■ **Action item**:
Every line from the one with "Image resolution: width=807" up to and including the one with "605x340 pixels." is to be output exactly as it appears below; pictures are not.

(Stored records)

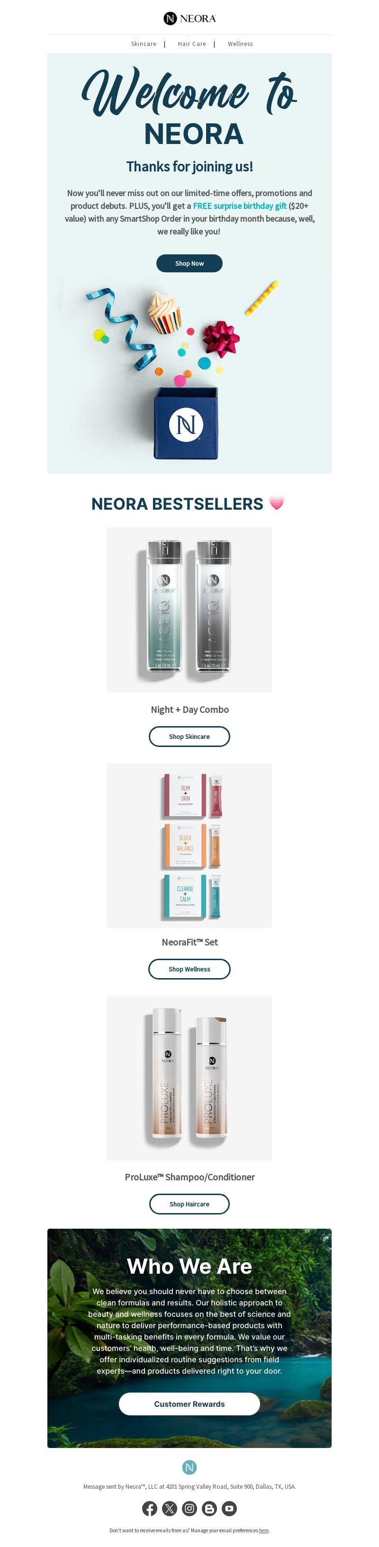Click the teal Neora N footer icon
This screenshot has width=379, height=1547.
coord(189,1467)
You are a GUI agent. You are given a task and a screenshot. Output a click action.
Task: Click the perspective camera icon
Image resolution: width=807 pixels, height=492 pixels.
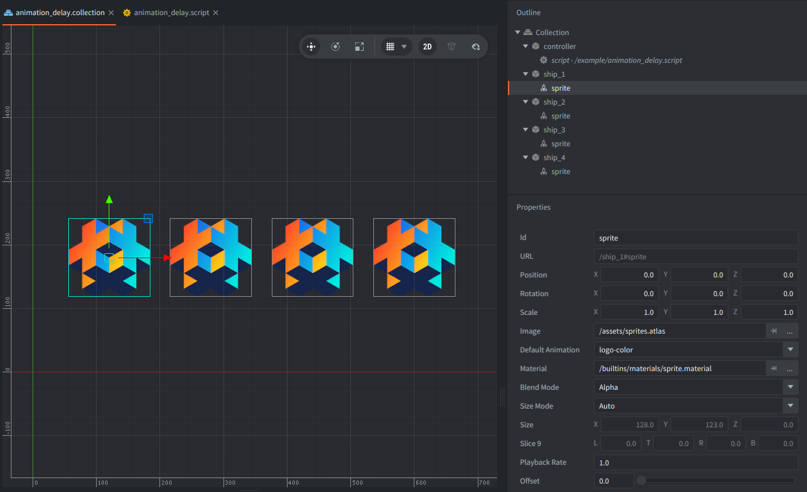pos(452,47)
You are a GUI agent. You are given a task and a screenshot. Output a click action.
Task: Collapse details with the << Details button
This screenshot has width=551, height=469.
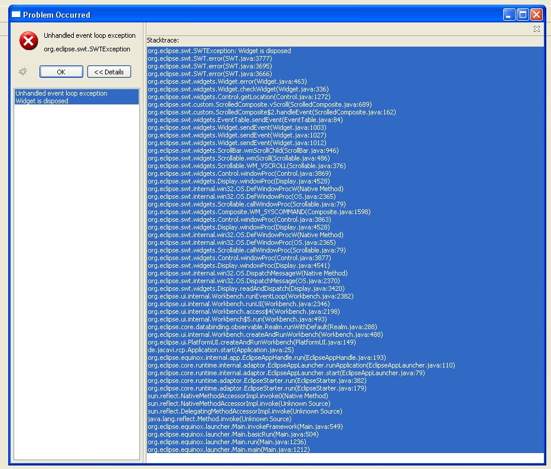(x=109, y=71)
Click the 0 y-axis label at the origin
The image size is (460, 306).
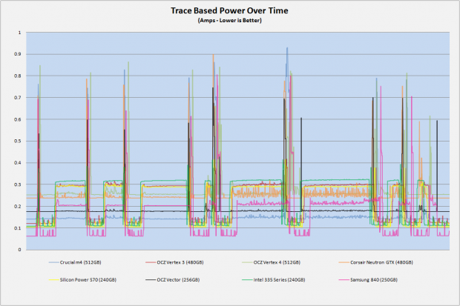[19, 250]
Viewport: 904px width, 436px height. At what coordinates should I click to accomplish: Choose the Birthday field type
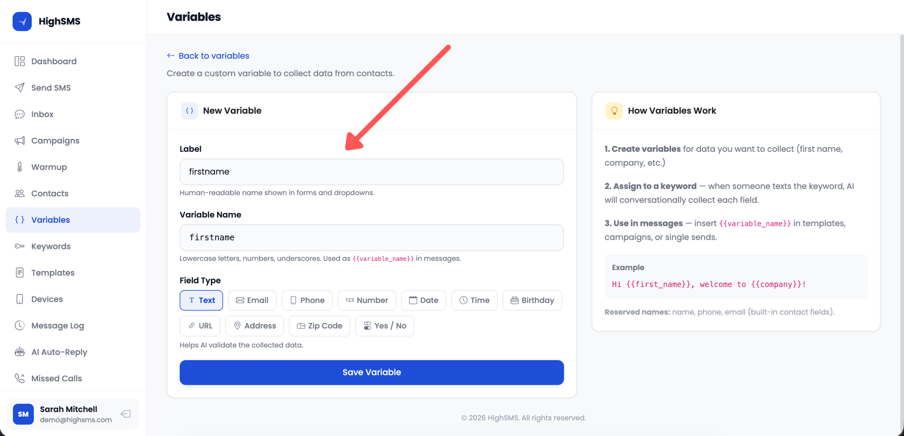[532, 300]
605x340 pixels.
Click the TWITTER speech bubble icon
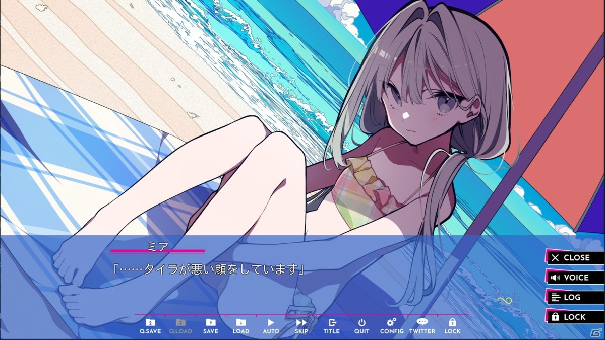pos(422,326)
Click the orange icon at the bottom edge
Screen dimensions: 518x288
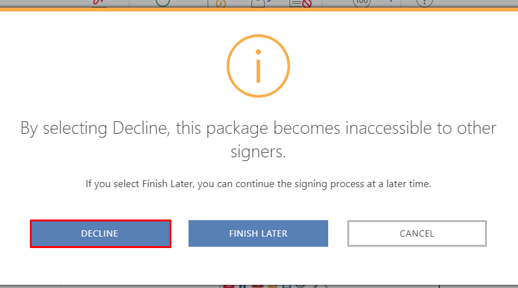pos(273,286)

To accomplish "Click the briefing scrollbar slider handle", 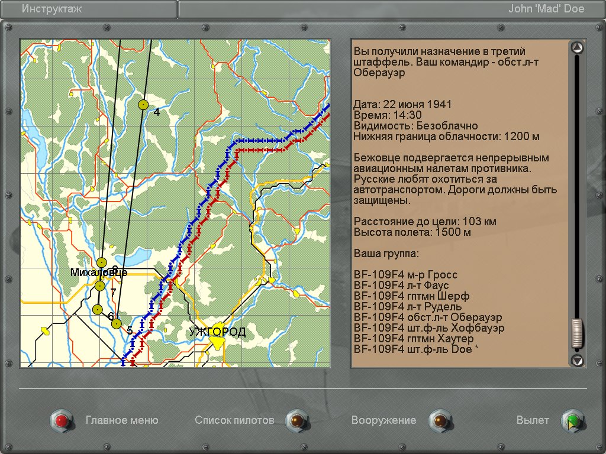I will (x=577, y=334).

■ **Response area**:
Image resolution: width=807 pixels, height=492 pixels.
pos(452,47)
You are a GUI agent. You are given a task and a screenshot. Output a click action.
Task: Collapse details with the << Details button
This screenshot has width=551, height=469.
(x=109, y=71)
Click the 0 y-axis label at the origin
The image size is (460, 306).
[19, 250]
Viewport: 904px width, 436px height. At what coordinates should I click to accomplish: Choose the Birthday field type
[532, 300]
605x340 pixels.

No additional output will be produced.